▶ _EXCERPT PROVIDED_:
*** Block opens ***

After graduation, Hudson visited friends in Berlin and Oxford, England, took in as much art as she could, and attended the Documenta art fair in Kassel, Germany. There she began to think more about environmental issues and learned that Europe was at the forefront of systems such as water conservation and recycling.
Back in the States, Hudson spent many of her days in stores such as Graphaids Art Supply and Zora’s (a shuttered store run by the late art materials specialist Zora Sweet Pinney and her husband, Edward). The artist saw few women of color working for major art suppliers, and her curiosity about the field grew as she talked to chemists and learned more about the field.
“I had access to how these materials were made,” says Hudson. “That’s the science part. I loved it, I loved materials. So that just pushed me to explore so many different types of materials in my work – working with waxes and encaustics and all kinds of materials, and experimenting with putting them all together.

“Little Green”, collage of watercolor, graphite and encaustics on panel, 48×60, 2023.
(Erick Cortes)
Suzanne Temp, a painting teacher, first suggested that Hudson work with printmaking. Soon, Hudson began an internship with Dan Freeman, of Freeman Editions and Gemini GEL. He urged Hudson to look at Jasper Johns’ work, which used encaustics – something that Hudson began to explore more closely.

*** Block closes ***

▶ _TASK DIRECTIONS_:
Transcribe the passage about Hudson word for word, starting at "After graduation, Hudson" and ending at "about the field.".

▶ _SUPPLIED MATERIAL_:
*** Block opens ***

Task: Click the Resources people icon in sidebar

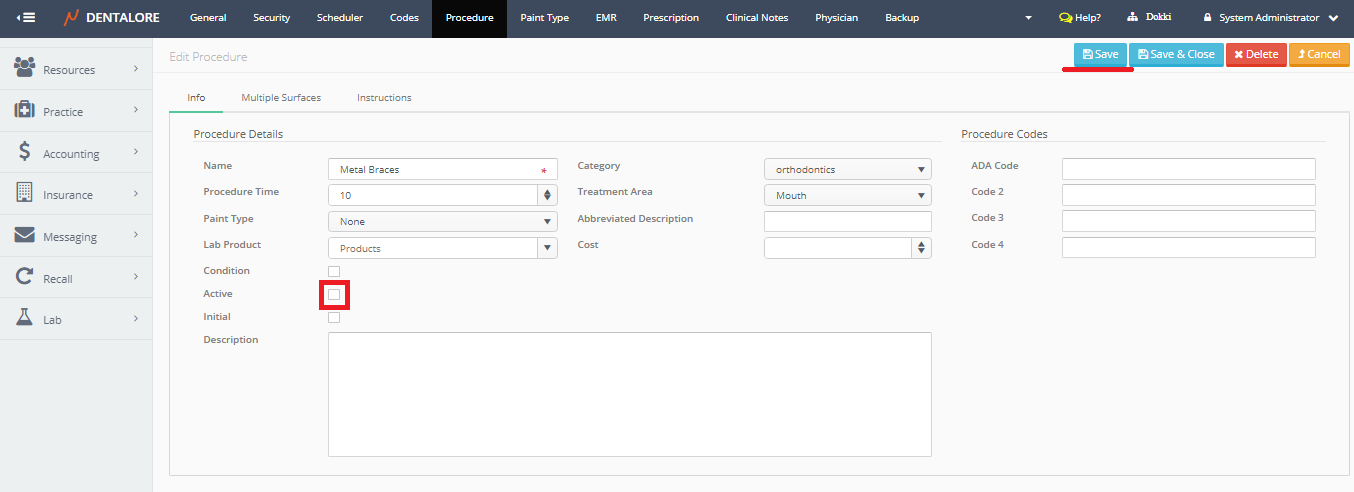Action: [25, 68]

*** Block closes ***
*** Block opens ***

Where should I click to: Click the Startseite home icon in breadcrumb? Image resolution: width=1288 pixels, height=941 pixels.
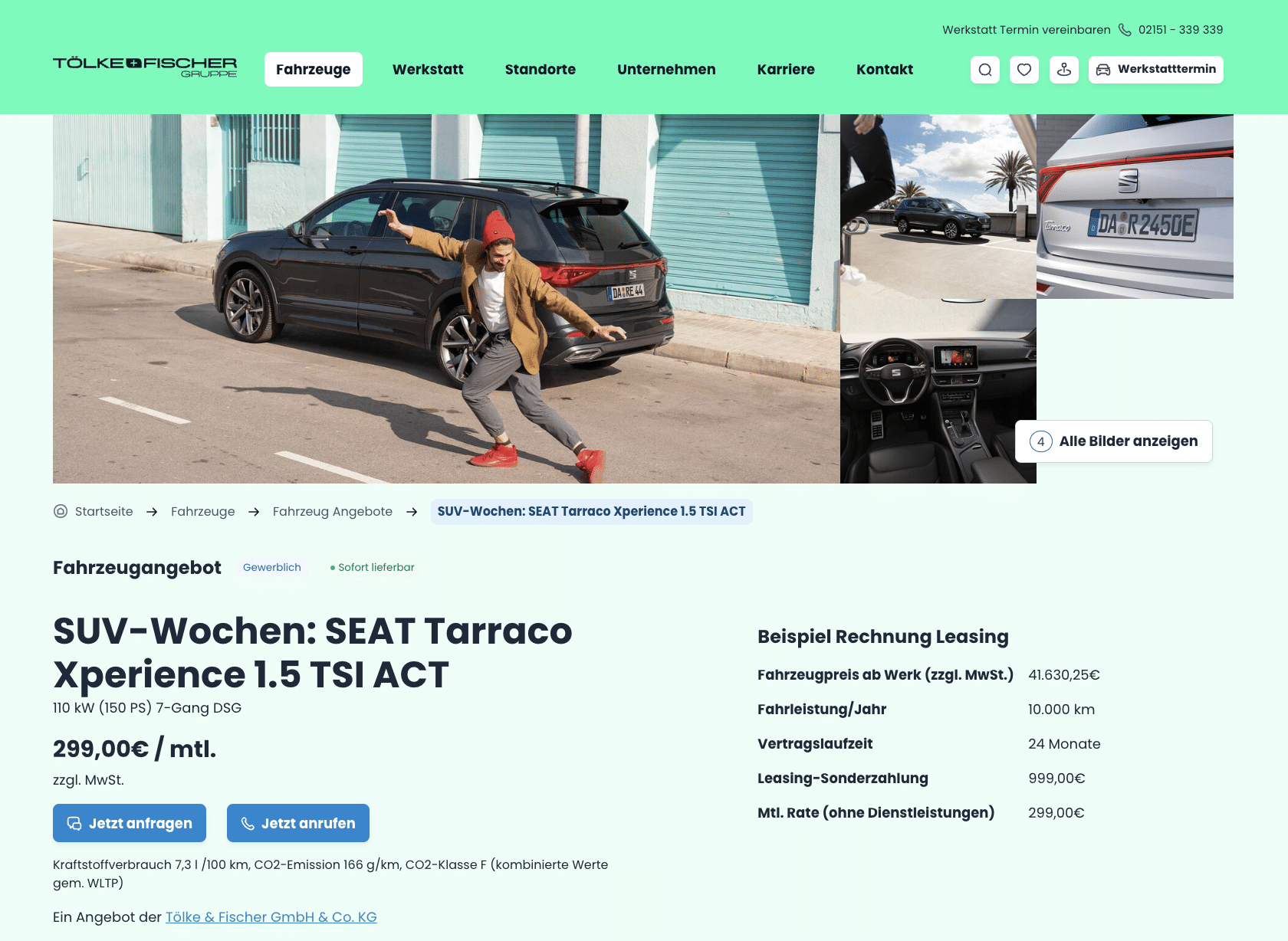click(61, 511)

*** Block closes ***

▶ _FINISHED TASK_:
After graduation, Hudson visited friends in Berlin and Oxford, England, took in as much art as she could, and attended the Documenta art fair in Kassel, Germany. There she began to think more about environmental issues and learned that Europe was at the forefront of systems such as water conservation and recycling.
Back in the States, Hudson spent many of her days in stores such as Graphaids Art Supply and Zora’s (a shuttered store run by the late art materials specialist Zora Sweet Pinney and her husband, Edward). The artist saw few women of color working for major art suppliers, and her curiosity about the field grew as she talked to chemists and learned more about the field.